▸ Text section:
The discovery of GW150914 represent results from the first month of advanced LIGO’s first observing run, which lasted a total of about 4 months. During this first month, another possible signal was found: LVT151012. Though much weaker than GW150914 and not significant enough to be declared a “detection,” it is likely astrophysical and from the coalescence of two black holes. From the detection of GW150914 and possible detection of LVT151012 during the first month, the possible rate of binary black hole mergers for systems analogous to these can be derived. If both GW150914 and LVT151012 are included, the rate of mergers for these classes of black holes is ~6–400 per cubic gigaparsec per year.

For almost all of humanity’s existence, the sole way in which we have studied our Universe is through light. This discovery has given us a new “sense” to explore the Universe, in a way opening our ears and allowing us to listen to the cosmos for the first time. Gravitational waves will allow us to probe objects, events, and epochs that are inaccessible to light, such as the merging of two black holes or the first second after the Big Bang. With more detections, we can further constrain the rate at which compact binary mergers occur, learn about the environments in which they occur, and test our models predicting their formation. Furthermore, when more advanced gravitational wave detectors join the network (such as advanced Virgo in late 2016), triangulation of gravitational wave sources in the sky will drastically improve, increasing the chances of detecting an electromagnetic counterpart to gravitational wave signals and probing these systems through multiple messengers. Needless to say, this detection will prove to be one of the most significant discoveries in modern physics, as it has opened an entire new realm of the Universe to explore.

▸ Provided data:
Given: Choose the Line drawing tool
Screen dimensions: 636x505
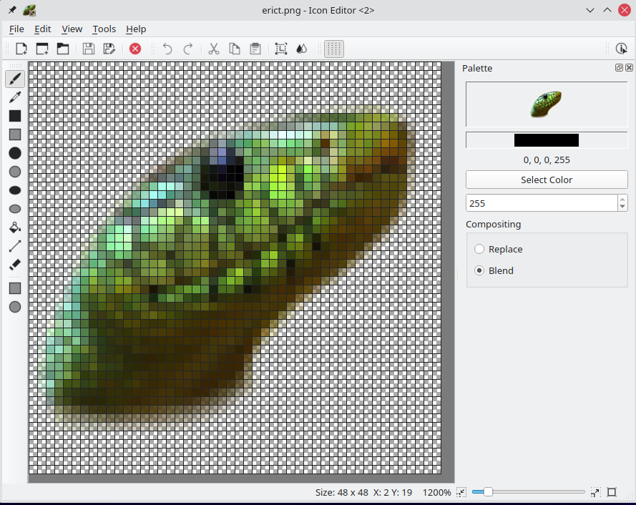Looking at the screenshot, I should click(x=14, y=246).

▸ Problem details:
Please return, word for word, the part of the gravitational-wave text above that begins with "The discovery of" and ends with "gigaparsec per year.".

▸ Response for this exercise:
The discovery of GW150914 represent results from the first month of advanced LIGO’s first observing run, which lasted a total of about 4 months. During this first month, another possible signal was found: LVT151012. Though much weaker than GW150914 and not significant enough to be declared a “detection,” it is likely astrophysical and from the coalescence of two black holes. From the detection of GW150914 and possible detection of LVT151012 during the first month, the possible rate of binary black hole mergers for systems analogous to these can be derived. If both GW150914 and LVT151012 are included, the rate of mergers for these classes of black holes is ~6–400 per cubic gigaparsec per year.